The Prime Minister’s problem, Mr. Delingpole believes, “is that he is a fundamentally unserious person.” Cometh the times, cometh the man? Not with BoJo. Resolving the political and economic crises overwhelming the UK “requires courageous, principled leadership of a kind Boris is quite incapable of providing,” is Mr. Delingpole’s assessment.

With respect to the coronavirus, Mr. Delingpole suggests that Mr. Johnson adopt Sweden’s about-face and admit to making serious miscalculations, greatly overestimating the coronavirus health scare and underestimating its economic costs. Few politicians have the moral fortitude for such public flagellation and, Mr. Delingpole laments, “least of all one as slippery and desperate to be liked as Boris.”

What is to be done? Disraeli’s principled stand against Sir Robert Peel’s repeal of the Corn Laws (criticizing the desertion of the party’s greatest asset, the agricultural interest) is a ready example that has no modern equivalent.

Tory MP Steve Baker shows promise, having argued for an end to the shutdown that hobbled the British economy and for sacking Mr. Johnson’s principal advisor for such counterproductive policy, Dominic Cummings. Mr. Baker does not share anything like Disraeli’s hold over dissident MPs nor his commanding presence in the country. His time might come, but that lies in the future.

Another conceivable candidate for rallying conservatism is Nigel Farage who, as founder of the United Kingdom Independence Party, played a pivotal role in making Brexit a reality. While Mr. Farage enjoys wide popularity, he rankles more Tories than he palliates. He may be sound on the principles of national self-government, but on other issues his populist message of political reform (whether it be making MPs more answerable to their constituencies or remaking the House of Lords) are more problematic.

Brexit should inspire not only returning power to Westminster from Brussels, but from Westminster to the people themselves. Mr. Farage’s reform agenda, while motivated by honorable intentions, is apt to result in more government and bureaucratic intrusion rather than less.

So while there may not be a sizeable Tory parliamentary opposition to their own Government, this does not mean that adherents of liberty are nonexistent.
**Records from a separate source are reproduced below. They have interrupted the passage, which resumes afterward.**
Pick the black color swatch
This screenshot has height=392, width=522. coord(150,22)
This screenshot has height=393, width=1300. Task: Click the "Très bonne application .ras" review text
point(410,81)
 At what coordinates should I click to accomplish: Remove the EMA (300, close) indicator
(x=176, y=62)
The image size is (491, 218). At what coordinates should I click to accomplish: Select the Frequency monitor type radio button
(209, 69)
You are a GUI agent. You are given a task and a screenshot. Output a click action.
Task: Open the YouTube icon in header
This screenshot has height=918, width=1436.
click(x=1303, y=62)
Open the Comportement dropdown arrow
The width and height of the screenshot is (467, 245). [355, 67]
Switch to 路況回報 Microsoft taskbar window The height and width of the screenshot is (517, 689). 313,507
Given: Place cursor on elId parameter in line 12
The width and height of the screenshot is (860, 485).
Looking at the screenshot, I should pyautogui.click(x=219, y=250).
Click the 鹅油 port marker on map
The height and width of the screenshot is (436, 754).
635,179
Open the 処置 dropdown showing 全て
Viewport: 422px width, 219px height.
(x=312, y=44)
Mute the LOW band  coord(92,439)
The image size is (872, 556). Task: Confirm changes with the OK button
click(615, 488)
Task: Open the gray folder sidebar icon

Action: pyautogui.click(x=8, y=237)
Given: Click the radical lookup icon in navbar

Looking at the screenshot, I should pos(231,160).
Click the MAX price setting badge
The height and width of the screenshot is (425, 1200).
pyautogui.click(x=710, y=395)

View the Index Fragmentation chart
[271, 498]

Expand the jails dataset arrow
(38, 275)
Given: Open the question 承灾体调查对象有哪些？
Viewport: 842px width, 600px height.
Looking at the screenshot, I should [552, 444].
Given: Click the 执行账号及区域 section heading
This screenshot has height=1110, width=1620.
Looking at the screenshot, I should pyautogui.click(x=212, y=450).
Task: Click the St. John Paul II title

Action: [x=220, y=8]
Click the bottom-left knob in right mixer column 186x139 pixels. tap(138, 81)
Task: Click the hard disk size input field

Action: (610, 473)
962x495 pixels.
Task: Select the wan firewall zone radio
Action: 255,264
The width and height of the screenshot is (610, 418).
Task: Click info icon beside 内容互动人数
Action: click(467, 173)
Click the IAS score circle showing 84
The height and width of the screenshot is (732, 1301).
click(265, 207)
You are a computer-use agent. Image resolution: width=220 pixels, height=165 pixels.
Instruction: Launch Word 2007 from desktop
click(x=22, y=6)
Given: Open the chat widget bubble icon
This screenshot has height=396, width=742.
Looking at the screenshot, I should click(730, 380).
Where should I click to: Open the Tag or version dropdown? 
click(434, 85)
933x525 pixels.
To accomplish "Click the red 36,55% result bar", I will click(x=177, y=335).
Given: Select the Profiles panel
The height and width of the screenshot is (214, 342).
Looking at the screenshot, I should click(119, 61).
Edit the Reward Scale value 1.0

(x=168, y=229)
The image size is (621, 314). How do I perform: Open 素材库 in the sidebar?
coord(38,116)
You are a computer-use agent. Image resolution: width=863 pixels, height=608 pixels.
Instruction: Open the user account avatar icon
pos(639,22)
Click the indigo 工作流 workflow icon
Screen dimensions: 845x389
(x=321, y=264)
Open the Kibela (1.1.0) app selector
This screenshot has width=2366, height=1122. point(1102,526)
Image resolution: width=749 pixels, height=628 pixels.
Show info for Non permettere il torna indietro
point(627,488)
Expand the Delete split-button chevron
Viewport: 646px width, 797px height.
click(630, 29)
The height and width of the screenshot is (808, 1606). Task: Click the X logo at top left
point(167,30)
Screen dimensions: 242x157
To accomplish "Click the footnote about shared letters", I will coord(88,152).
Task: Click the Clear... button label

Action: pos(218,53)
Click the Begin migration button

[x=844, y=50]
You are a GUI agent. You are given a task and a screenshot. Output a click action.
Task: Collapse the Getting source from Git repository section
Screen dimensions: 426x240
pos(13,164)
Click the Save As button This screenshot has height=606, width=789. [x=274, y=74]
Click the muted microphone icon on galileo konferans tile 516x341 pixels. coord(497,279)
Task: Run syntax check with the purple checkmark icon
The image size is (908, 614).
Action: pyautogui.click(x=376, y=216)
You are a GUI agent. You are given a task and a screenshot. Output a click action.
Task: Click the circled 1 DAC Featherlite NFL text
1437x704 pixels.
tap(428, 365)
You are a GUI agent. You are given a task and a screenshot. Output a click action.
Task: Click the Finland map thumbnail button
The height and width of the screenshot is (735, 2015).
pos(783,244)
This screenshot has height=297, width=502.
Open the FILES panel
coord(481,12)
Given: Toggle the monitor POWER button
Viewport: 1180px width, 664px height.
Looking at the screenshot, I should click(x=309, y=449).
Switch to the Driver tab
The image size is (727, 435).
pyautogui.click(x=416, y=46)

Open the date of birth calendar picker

That Conservative rank-and-file members are tearing up their membership cards at the news of mandatory facemasks, just as the marketplace is opening up, is proof that principled citizens are standing up for individual freedom.

Meanwhile, Disraeli’s question becomes our own: “Is there a statesman among these conservatives who offers us a dogma for a guide, or defines any great political truth which we should aspire to establish?”

________

Mr. MacLean, a freelancer based in Nova Scotia, writes the Sun’s Brexit Diary.